L'arte del governare
L'illustre commissione redasse un documento latino in risposta, zeppo di citazioni dai Padri della Chiesa, dai Codici e dalle Decretali, accompagnato da un breve riassunto in volgare, una sorta di trattatello sul buon governo che affermava: se non è lecito a un signore esigere dazi e gabelle in misura da eccedere le consuetudini, è pur accettabile che vi ricorra in caso di ineluttabile necessità, come sarebbe la difesa dello Stato dai nemici. Si tratta quindi di stabilire se una guerra è giusta o ingiusta. Nel primo caso si possono gravare i sudditi di imposte, ma essi debbono però essere difesi dai soprusi e dalle violenze dell'esercito; in caso contrario, il principe è responsabile e deve risarcire chi è stato danneggiato. Se non ha la possibilità di arrivare alle vittime, distribuirà ai poveri le somme destinate al risarcimento, secondo il consiglio del vescovo o del papa.

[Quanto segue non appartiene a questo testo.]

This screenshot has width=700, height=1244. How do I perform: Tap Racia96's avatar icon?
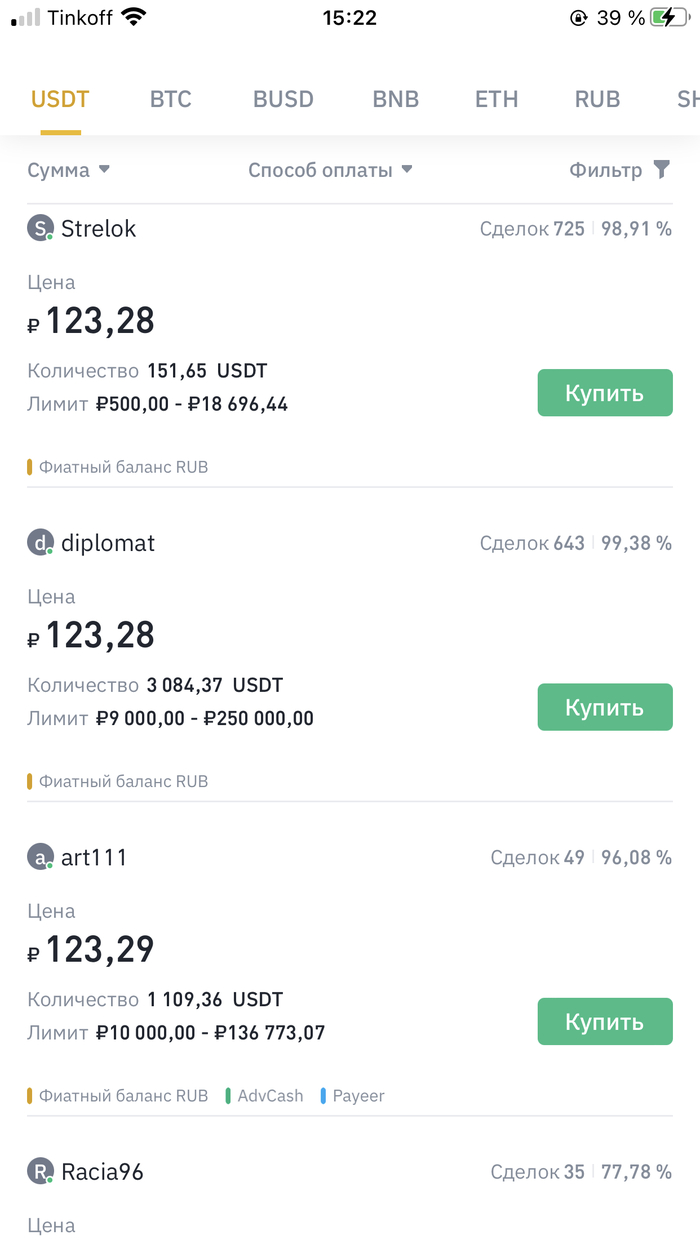(x=40, y=1172)
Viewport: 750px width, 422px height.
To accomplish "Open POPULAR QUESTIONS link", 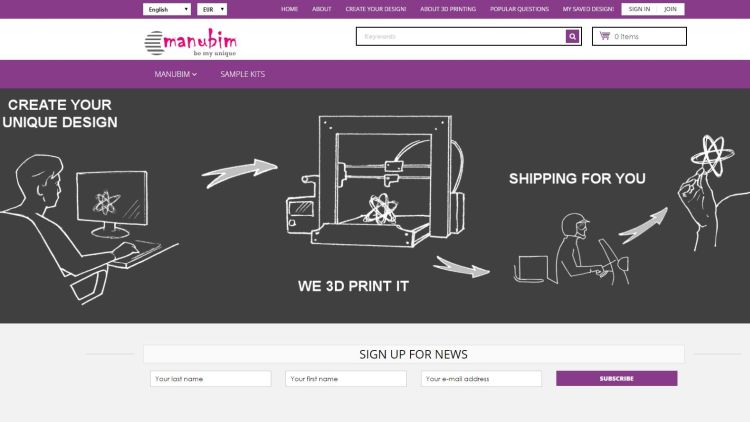I will 519,9.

La parte conclusiva del discorso esaminava il comportamento di Filippo Maria, definito un principe liberale nelle elemosine e nient'affatto proclive a esagerare con le tasse, che era obbligato a imporre per le necessità belliche; d'altra parte era impossibilitato a un'integrale restituzione perchè non avrebbe più avuto fondi per l'esercito, indispensabile alla stabilità dello Stato. Per assicurare la sua salvezza eterna sarebbe bastato pentirsi degli abusi passati e non ricaderci, frenare le spese superflue e difendere la morale, punendo le bestemmie e il lusso sfrenato delle donne; vigilare sulla correttezza dei pubblici funzionari e favorire una riforma dell'amministrazione e dei costumi di chiese e monasteri. Infine avrebbe dovuto pensare alla sua successione, in modo che lo Stato potesse continuare a vivere tranquillo, prospero e rispettato.